__Exercise description__
An exact reproduction of the lines from the one with "Instruction: Select the" to the end of the data below is required. No other lines may be included.

__Source records__

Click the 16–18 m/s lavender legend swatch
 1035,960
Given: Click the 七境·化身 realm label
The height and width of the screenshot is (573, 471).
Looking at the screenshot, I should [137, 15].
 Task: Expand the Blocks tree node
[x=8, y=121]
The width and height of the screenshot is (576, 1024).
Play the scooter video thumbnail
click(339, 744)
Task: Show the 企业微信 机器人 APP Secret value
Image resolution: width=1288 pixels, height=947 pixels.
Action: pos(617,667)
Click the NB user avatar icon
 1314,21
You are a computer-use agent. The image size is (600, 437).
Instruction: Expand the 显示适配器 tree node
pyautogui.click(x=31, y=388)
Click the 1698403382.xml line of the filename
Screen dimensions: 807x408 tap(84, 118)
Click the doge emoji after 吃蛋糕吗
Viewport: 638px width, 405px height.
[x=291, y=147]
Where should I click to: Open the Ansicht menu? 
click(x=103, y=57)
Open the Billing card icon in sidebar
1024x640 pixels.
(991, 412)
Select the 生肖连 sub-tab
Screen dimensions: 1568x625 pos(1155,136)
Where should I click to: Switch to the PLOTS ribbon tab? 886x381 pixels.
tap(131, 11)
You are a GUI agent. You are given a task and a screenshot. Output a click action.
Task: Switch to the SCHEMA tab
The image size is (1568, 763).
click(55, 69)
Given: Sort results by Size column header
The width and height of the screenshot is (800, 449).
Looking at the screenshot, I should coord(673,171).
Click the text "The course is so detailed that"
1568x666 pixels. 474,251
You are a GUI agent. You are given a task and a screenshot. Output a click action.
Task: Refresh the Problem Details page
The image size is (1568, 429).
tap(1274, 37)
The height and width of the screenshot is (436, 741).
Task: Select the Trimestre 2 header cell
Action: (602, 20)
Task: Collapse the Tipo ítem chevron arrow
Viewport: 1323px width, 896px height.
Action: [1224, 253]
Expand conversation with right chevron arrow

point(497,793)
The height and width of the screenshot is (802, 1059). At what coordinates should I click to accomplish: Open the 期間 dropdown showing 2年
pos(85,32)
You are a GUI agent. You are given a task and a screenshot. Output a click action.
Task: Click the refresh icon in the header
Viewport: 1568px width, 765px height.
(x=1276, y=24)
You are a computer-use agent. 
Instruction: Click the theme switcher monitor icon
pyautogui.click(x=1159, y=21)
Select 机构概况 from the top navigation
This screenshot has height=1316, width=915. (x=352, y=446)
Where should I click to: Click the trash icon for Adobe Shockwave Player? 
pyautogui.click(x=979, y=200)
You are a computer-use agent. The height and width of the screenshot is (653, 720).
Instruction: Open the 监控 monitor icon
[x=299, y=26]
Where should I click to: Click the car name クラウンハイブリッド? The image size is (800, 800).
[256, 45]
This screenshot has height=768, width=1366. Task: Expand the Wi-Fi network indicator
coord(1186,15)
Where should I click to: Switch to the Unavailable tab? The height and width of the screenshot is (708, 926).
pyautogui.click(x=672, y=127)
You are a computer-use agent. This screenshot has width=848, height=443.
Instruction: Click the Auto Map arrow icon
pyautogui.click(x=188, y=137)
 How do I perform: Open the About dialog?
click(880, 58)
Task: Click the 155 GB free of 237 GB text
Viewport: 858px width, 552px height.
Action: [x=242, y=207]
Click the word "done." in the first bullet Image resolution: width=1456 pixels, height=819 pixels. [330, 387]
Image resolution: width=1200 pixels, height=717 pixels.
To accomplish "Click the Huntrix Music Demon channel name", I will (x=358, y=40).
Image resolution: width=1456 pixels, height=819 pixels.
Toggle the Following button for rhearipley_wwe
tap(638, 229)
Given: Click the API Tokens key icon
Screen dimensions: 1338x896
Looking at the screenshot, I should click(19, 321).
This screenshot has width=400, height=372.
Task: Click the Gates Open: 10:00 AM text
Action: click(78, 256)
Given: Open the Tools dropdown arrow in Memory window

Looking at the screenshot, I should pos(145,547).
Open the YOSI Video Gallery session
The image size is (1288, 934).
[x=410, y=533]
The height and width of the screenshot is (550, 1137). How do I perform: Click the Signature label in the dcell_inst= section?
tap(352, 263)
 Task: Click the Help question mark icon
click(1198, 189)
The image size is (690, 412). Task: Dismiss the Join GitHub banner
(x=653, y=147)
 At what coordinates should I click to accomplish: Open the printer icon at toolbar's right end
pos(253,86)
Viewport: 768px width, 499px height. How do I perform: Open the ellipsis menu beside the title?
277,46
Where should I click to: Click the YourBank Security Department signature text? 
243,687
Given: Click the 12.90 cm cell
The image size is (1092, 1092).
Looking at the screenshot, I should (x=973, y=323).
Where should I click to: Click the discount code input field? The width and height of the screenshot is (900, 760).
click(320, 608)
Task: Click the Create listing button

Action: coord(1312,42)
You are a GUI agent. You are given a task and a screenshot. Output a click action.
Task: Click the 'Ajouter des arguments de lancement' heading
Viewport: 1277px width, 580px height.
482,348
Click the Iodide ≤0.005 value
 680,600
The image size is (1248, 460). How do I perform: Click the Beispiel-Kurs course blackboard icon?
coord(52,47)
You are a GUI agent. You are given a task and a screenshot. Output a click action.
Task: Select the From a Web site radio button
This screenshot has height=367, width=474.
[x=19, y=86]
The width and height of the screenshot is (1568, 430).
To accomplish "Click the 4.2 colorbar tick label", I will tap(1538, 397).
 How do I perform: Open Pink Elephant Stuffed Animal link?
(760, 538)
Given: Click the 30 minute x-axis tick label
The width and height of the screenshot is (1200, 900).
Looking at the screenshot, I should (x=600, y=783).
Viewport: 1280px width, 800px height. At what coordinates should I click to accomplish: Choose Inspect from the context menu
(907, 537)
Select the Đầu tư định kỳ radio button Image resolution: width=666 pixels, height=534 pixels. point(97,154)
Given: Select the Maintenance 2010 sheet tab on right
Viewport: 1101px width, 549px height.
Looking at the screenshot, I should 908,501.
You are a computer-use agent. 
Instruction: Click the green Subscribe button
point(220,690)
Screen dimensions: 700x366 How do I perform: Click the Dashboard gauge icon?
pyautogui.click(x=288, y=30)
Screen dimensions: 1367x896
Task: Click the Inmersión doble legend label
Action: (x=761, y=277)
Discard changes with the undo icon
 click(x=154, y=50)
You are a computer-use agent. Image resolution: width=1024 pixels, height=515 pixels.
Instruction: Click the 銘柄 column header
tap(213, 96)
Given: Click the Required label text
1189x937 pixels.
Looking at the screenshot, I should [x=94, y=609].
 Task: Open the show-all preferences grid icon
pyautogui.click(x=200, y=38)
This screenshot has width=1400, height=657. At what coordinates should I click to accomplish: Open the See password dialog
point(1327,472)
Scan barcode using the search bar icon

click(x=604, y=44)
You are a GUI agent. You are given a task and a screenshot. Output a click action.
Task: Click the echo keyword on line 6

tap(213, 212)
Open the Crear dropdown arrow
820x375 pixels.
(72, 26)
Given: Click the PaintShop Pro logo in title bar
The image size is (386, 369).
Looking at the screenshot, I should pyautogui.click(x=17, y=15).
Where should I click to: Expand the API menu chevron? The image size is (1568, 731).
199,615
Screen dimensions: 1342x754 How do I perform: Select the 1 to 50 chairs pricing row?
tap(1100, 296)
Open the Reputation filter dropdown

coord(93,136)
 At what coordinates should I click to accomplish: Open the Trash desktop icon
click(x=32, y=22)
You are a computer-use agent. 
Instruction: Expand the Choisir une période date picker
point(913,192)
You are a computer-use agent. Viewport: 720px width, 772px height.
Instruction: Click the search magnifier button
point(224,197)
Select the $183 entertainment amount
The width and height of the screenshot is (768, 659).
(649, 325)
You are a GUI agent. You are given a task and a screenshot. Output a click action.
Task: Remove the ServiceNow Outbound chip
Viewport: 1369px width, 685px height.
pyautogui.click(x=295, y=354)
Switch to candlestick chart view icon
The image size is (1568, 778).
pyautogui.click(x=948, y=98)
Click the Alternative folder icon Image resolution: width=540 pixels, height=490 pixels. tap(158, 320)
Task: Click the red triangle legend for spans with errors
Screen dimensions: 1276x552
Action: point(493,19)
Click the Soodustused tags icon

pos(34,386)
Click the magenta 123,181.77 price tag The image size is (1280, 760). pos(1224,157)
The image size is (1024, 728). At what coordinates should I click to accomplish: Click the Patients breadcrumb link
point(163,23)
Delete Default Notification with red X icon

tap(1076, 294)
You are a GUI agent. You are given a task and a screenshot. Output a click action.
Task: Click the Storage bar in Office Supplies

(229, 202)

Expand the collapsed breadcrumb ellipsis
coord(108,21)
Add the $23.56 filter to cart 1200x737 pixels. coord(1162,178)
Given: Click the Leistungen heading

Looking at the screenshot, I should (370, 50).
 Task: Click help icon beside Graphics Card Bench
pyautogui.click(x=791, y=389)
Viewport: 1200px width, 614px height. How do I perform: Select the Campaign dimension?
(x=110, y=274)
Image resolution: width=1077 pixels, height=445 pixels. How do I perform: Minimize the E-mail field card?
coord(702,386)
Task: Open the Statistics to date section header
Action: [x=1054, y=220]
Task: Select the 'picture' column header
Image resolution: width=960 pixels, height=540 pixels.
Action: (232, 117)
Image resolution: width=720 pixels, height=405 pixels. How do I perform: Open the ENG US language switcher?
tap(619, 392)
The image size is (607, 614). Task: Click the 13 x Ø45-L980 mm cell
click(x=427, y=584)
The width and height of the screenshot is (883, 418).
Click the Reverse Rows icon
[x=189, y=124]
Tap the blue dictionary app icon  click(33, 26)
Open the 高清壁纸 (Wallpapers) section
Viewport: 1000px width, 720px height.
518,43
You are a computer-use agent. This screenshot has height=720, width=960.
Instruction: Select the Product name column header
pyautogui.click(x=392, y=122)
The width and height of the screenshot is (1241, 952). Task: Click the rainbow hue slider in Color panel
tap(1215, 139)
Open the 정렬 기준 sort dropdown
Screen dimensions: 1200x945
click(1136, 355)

__Written response__
Instruction: Select the Product name column header
pyautogui.click(x=392, y=122)
The width and height of the screenshot is (1241, 952). Task: Click the rainbow hue slider in Color panel
tap(1215, 139)
Open the 정렬 기준 sort dropdown
Screen dimensions: 1200x945
click(1136, 355)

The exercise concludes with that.